Rewrite the records below, changing each "computer-use agent" to "desktop agent" and keeping everything else the same.

---------- Records for processing

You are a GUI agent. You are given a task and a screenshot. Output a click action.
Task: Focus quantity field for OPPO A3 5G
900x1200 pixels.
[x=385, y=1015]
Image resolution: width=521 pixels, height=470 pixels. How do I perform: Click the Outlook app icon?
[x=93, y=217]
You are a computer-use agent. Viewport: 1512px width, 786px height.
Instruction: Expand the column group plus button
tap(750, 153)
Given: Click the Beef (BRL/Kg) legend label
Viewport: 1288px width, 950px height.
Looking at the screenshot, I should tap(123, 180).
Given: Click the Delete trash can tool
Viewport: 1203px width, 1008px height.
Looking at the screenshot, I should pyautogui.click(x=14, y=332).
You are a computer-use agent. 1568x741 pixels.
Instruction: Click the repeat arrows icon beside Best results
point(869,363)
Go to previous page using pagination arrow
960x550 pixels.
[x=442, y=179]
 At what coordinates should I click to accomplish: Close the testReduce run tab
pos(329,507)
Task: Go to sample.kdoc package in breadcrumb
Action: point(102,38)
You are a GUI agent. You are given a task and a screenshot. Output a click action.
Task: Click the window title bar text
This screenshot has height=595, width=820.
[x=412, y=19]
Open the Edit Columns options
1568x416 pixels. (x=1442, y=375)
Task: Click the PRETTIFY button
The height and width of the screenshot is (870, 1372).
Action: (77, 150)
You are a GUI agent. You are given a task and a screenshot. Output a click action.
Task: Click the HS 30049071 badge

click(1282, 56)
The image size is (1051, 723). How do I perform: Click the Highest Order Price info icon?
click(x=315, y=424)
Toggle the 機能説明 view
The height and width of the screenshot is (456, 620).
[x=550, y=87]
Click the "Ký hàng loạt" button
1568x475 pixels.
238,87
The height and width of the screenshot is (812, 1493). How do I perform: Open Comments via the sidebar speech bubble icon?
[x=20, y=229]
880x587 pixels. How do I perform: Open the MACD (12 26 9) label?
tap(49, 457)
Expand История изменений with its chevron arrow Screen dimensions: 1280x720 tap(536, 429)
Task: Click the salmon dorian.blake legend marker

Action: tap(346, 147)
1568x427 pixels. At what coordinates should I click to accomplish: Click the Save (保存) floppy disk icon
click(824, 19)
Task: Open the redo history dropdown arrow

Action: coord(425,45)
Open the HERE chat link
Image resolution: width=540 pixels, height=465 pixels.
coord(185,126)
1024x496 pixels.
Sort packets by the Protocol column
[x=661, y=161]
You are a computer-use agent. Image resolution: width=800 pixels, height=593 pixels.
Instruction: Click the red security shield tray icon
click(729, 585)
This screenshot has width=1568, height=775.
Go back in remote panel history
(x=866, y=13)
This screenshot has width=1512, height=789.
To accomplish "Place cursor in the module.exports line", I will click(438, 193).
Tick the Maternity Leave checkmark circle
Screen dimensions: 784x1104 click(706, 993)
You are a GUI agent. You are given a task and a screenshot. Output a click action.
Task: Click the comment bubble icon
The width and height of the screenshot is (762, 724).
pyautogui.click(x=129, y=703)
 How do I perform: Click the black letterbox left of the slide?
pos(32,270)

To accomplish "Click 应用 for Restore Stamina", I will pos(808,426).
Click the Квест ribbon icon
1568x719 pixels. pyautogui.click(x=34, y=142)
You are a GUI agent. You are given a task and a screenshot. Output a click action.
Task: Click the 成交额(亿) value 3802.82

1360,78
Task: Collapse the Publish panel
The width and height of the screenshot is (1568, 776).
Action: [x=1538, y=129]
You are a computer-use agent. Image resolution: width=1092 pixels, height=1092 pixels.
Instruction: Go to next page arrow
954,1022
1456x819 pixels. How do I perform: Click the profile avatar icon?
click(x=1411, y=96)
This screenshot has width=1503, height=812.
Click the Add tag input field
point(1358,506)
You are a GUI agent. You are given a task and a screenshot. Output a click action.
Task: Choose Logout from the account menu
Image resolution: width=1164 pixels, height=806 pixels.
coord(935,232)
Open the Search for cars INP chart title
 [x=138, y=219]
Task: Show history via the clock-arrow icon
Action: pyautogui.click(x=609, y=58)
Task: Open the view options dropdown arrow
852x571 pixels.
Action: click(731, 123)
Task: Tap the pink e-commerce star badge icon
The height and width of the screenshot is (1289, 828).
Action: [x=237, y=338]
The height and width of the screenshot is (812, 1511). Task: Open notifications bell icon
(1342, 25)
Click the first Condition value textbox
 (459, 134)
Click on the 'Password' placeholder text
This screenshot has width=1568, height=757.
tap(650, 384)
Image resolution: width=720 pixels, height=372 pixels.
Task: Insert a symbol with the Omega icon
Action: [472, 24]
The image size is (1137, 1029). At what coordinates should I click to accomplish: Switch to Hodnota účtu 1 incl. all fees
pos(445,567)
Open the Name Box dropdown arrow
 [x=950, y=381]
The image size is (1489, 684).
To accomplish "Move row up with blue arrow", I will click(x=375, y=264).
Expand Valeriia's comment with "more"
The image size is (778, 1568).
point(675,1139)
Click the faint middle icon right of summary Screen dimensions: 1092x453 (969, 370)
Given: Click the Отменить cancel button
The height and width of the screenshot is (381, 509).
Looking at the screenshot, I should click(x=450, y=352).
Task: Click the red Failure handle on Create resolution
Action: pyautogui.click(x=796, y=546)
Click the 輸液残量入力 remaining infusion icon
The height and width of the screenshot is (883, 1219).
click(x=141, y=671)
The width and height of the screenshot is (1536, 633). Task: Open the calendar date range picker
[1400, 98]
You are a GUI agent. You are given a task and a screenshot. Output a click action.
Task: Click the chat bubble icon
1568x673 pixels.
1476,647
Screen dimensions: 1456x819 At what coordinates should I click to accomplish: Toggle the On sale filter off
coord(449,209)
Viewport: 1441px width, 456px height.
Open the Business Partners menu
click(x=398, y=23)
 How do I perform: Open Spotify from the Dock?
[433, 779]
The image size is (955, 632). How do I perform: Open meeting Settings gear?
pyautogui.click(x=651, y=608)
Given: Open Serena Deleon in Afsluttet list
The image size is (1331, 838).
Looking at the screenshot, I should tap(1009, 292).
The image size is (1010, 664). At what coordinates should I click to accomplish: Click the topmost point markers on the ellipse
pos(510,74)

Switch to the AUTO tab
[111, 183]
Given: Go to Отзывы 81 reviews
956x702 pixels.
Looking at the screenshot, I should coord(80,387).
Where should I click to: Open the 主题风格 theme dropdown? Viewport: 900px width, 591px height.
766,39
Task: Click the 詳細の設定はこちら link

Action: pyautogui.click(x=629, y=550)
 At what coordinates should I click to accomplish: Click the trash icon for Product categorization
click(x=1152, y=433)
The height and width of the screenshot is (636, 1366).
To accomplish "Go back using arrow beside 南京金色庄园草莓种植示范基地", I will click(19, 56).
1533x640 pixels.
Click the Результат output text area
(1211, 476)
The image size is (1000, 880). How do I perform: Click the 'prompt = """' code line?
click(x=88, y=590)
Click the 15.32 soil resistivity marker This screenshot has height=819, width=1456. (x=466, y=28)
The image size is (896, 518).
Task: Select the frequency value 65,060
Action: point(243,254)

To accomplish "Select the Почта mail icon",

--------------------

## Task output
You are a GUI agent. You are given a task and a screenshot. Output a click action.
Task: Focus quantity field for OPPO A3 5G
900x1200 pixels.
[x=385, y=1015]
Image resolution: width=521 pixels, height=470 pixels. How do I perform: Click the Outlook app icon?
[x=93, y=217]
You are a desktop agent. Viewport: 1512px width, 786px height.
Instruction: Expand the column group plus button
tap(750, 153)
Given: Click the Beef (BRL/Kg) legend label
Viewport: 1288px width, 950px height.
Looking at the screenshot, I should tap(123, 180).
Given: Click the Delete trash can tool
Viewport: 1203px width, 1008px height.
Looking at the screenshot, I should pyautogui.click(x=14, y=332).
You are a desktop agent. 1568x741 pixels.
Instruction: Click the repeat arrows icon beside Best results
point(869,363)
Go to previous page using pagination arrow
960x550 pixels.
[x=442, y=179]
 At what coordinates should I click to accomplish: Close the testReduce run tab
pos(329,507)
Task: Go to sample.kdoc package in breadcrumb
Action: point(102,38)
You are a GUI agent. You are given a task and a screenshot. Output a click action.
Task: Click the window title bar text
This screenshot has height=595, width=820.
[x=412, y=19]
Open the Edit Columns options
1568x416 pixels. (x=1442, y=375)
Task: Click the PRETTIFY button
The height and width of the screenshot is (870, 1372).
Action: (77, 150)
You are a GUI agent. You are given a task and a screenshot. Output a click action.
Task: Click the HS 30049071 badge

click(1282, 56)
The image size is (1051, 723). How do I perform: Click the Highest Order Price info icon?
click(x=315, y=424)
Toggle the 機能説明 view
The height and width of the screenshot is (456, 620).
[x=550, y=87]
Click the "Ký hàng loạt" button
1568x475 pixels.
238,87
The height and width of the screenshot is (812, 1493). How do I perform: Open Comments via the sidebar speech bubble icon?
[x=20, y=229]
880x587 pixels. How do I perform: Open the MACD (12 26 9) label?
tap(49, 457)
Expand История изменений with its chevron arrow Screen dimensions: 1280x720 tap(536, 429)
Task: Click the salmon dorian.blake legend marker

Action: tap(346, 147)
1568x427 pixels. At what coordinates should I click to accomplish: Click the Save (保存) floppy disk icon
click(824, 19)
Task: Open the redo history dropdown arrow

Action: coord(425,45)
Open the HERE chat link
Image resolution: width=540 pixels, height=465 pixels.
coord(185,126)
1024x496 pixels.
Sort packets by the Protocol column
[x=661, y=161]
You are a desktop agent. Image resolution: width=800 pixels, height=593 pixels.
Instruction: Click the red security shield tray icon
click(729, 585)
This screenshot has width=1568, height=775.
Go back in remote panel history
(x=866, y=13)
This screenshot has width=1512, height=789.
To accomplish "Place cursor in the module.exports line", I will click(438, 193).
Tick the Maternity Leave checkmark circle
Screen dimensions: 784x1104 click(706, 993)
You are a GUI agent. You are given a task and a screenshot. Output a click action.
Task: Click the comment bubble icon
The width and height of the screenshot is (762, 724).
pyautogui.click(x=129, y=703)
 How do I perform: Click the black letterbox left of the slide?
pos(32,270)

To accomplish "Click 应用 for Restore Stamina", I will pos(808,426).
Click the Квест ribbon icon
1568x719 pixels. pyautogui.click(x=34, y=142)
You are a GUI agent. You are given a task and a screenshot. Output a click action.
Task: Click the 成交额(亿) value 3802.82

1360,78
Task: Collapse the Publish panel
The width and height of the screenshot is (1568, 776).
Action: [x=1538, y=129]
You are a desktop agent. Image resolution: width=1092 pixels, height=1092 pixels.
Instruction: Go to next page arrow
954,1022
1456x819 pixels. How do I perform: Click the profile avatar icon?
click(x=1411, y=96)
This screenshot has width=1503, height=812.
Click the Add tag input field
point(1358,506)
You are a GUI agent. You are given a task and a screenshot. Output a click action.
Task: Choose Logout from the account menu
Image resolution: width=1164 pixels, height=806 pixels.
coord(935,232)
Open the Search for cars INP chart title
 [x=138, y=219]
Task: Show history via the clock-arrow icon
Action: pyautogui.click(x=609, y=58)
Task: Open the view options dropdown arrow
852x571 pixels.
Action: click(731, 123)
Task: Tap the pink e-commerce star badge icon
The height and width of the screenshot is (1289, 828).
Action: [x=237, y=338]
The height and width of the screenshot is (812, 1511). Task: Open notifications bell icon
(1342, 25)
Click the first Condition value textbox
 (459, 134)
Click on the 'Password' placeholder text
This screenshot has width=1568, height=757.
tap(650, 384)
Image resolution: width=720 pixels, height=372 pixels.
Task: Insert a symbol with the Omega icon
Action: [472, 24]
The image size is (1137, 1029). At what coordinates should I click to accomplish: Switch to Hodnota účtu 1 incl. all fees
pos(445,567)
Open the Name Box dropdown arrow
 [x=950, y=381]
The image size is (1489, 684).
To accomplish "Move row up with blue arrow", I will click(x=375, y=264).
Expand Valeriia's comment with "more"
The image size is (778, 1568).
point(675,1139)
Click the faint middle icon right of summary Screen dimensions: 1092x453 (969, 370)
Given: Click the Отменить cancel button
The height and width of the screenshot is (381, 509).
Looking at the screenshot, I should click(x=450, y=352).
Task: Click the red Failure handle on Create resolution
Action: pyautogui.click(x=796, y=546)
Click the 輸液残量入力 remaining infusion icon
The height and width of the screenshot is (883, 1219).
click(x=141, y=671)
The width and height of the screenshot is (1536, 633). Task: Open the calendar date range picker
[1400, 98]
You are a GUI agent. You are given a task and a screenshot. Output a click action.
Task: Click the chat bubble icon
1568x673 pixels.
1476,647
Screen dimensions: 1456x819 At what coordinates should I click to accomplish: Toggle the On sale filter off
coord(449,209)
Viewport: 1441px width, 456px height.
Open the Business Partners menu
click(x=398, y=23)
 How do I perform: Open Spotify from the Dock?
[433, 779]
The image size is (955, 632). How do I perform: Open meeting Settings gear?
pyautogui.click(x=651, y=608)
Given: Open Serena Deleon in Afsluttet list
The image size is (1331, 838).
Looking at the screenshot, I should tap(1009, 292).
The image size is (1010, 664). At what coordinates should I click to accomplish: Click the topmost point markers on the ellipse
pos(510,74)

Switch to the AUTO tab
[111, 183]
Given: Go to Отзывы 81 reviews
956x702 pixels.
Looking at the screenshot, I should coord(80,387).
Where should I click to: Open the 主题风格 theme dropdown? Viewport: 900px width, 591px height.
766,39
Task: Click the 詳細の設定はこちら link

Action: pyautogui.click(x=629, y=550)
 At what coordinates should I click to accomplish: Click the trash icon for Product categorization
click(x=1152, y=433)
The height and width of the screenshot is (636, 1366).
To accomplish "Go back using arrow beside 南京金色庄园草莓种植示范基地", I will click(19, 56).
1533x640 pixels.
Click the Результат output text area
(1211, 476)
The image size is (1000, 880). How do I perform: Click the 'prompt = """' code line?
click(x=88, y=590)
Click the 15.32 soil resistivity marker This screenshot has height=819, width=1456. (x=466, y=28)
The image size is (896, 518).
Task: Select the frequency value 65,060
Action: point(243,254)

To accomplish "Select the Почта mail icon",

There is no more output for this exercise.